Damn! I’ve never had battle jitters this bad.
Done, she twisted around to the sink, ran some water, and washed out her mouth.
And had to bolt for the toilet again as her stomach decided it was not done with her yet.
Double damn!
NELLY, IS THERE A FLU BUG GOING AROUND THE FLEET? Kris asked her personal computer.
Nelly, much upgraded since she was given to Kris in preschool, was plugged directly into Kris’s brain while riding at her collarbone, so, even though her mouth was otherwise occupied, Kris could pose the question.
KRIS, THERE IS NO STOMACH FLU REPORTED. THE WATER USAGE IN THE HEADS IS WITHIN ONE PERCENT OF NORMAL SO IT IS VERY UNLIKELY THERE WAS SOMETHING WRONG WITH LAST NIGHT’S SUPPER. YOU, HOWEVER, ARE AT DOUBLE, NO, TRIPLE NORMAL, Nelly pointed out, as the toilet flushed for the third time.
Again, hoping she was done, Kris did the mouth-rinsing thing.
Her stomach stayed quiescent.
Kris stood, adjusted her shipsuit, with its epaulets showing the stripes of a full admiral, and turned to face her next battle.
No wonder she was nervous: This battle was the craziest she’d ever tried. She was risking two-thirds of her fleet to take out the assassins of the mountain, as Vice Admiral Yi of Earth named them, the kamikaze base, as Vice Admiral Miyoshi of Musashi called them.
Whatever you called them, they’d been launching ships, ships that built up to a good fraction of light speed as they shot through jump point after jump point before slamming themselves into the Alwa system and heading straight for the planet.

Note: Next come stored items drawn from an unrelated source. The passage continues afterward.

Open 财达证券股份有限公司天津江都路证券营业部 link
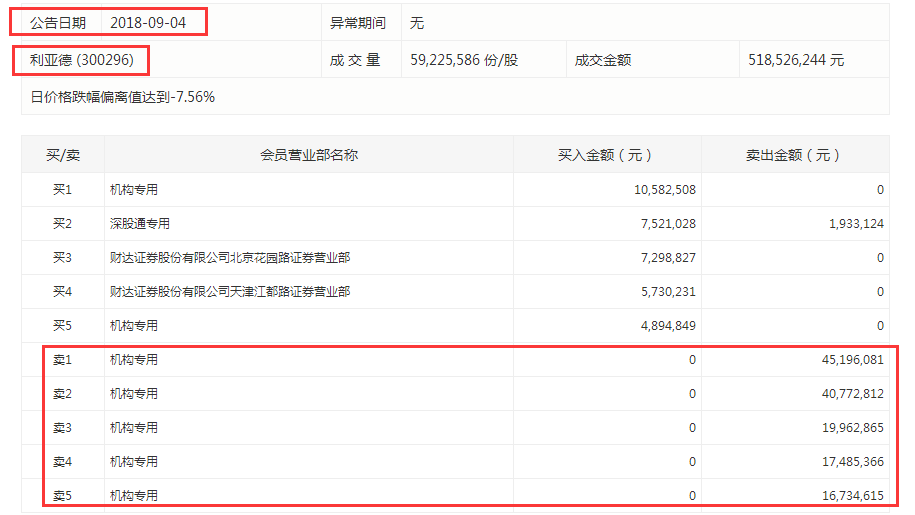The width and height of the screenshot is (915, 515). point(230,292)
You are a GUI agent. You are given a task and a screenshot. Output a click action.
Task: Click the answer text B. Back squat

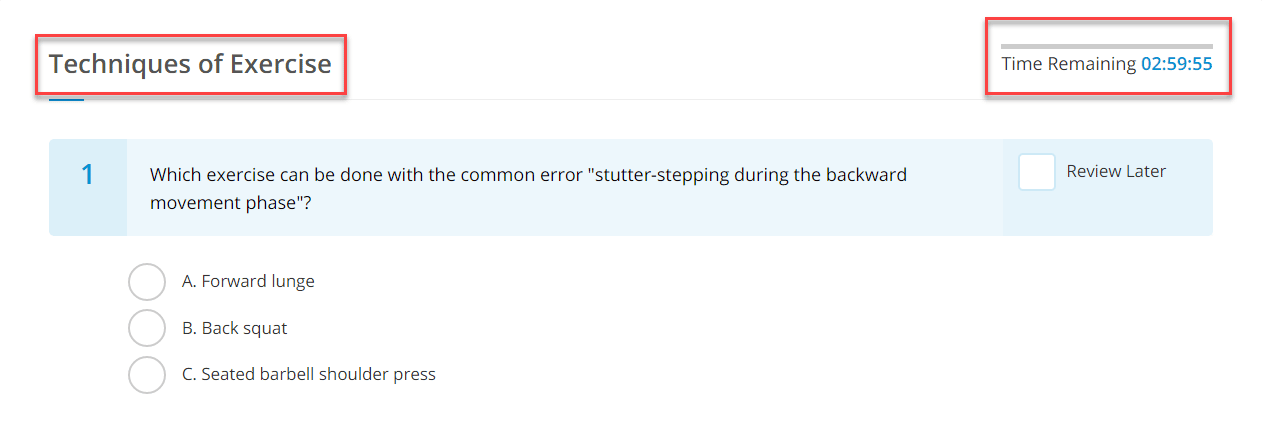coord(234,328)
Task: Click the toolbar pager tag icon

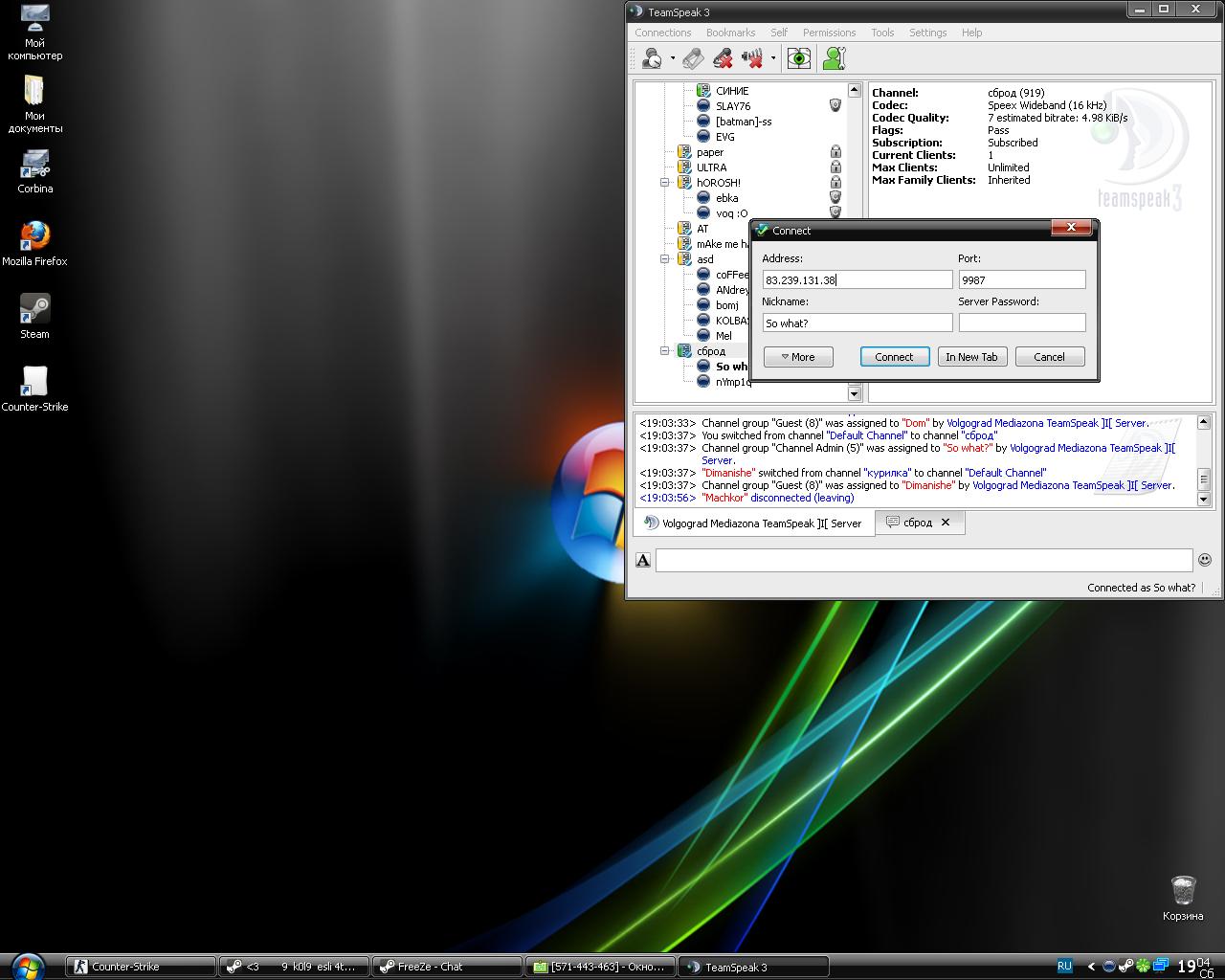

So far, Kris’s fleet had blasted every alien suicide ship, but Kris was tired of playing defense, holding a line where one failure meant the death of millions of humans and their Alwan allies.
For the first time, Kris’s fleet was taking the offensive.
Kris had pulled two of her task fleets, better than two-thirds of her entire force, away from Alwa. The one task fleet left defending Alwa included the First Battle Squadron. It had followed Kris into hell and paid a steep price to get back, returning so bent and busted that the superintendents of the repair yards had taken one good look and suggested the ships be scrapped.
The frigates’ Smart MetalTM had been drained into holding tanks. Their reactors and lasers were in the rework facilities. Once recertified for space, they’d be issued to merchant ships. The crews were now waiting for the yards to spin out new ships to bear those proud names.
Kris prayed that the ships following her this time would return in better shape.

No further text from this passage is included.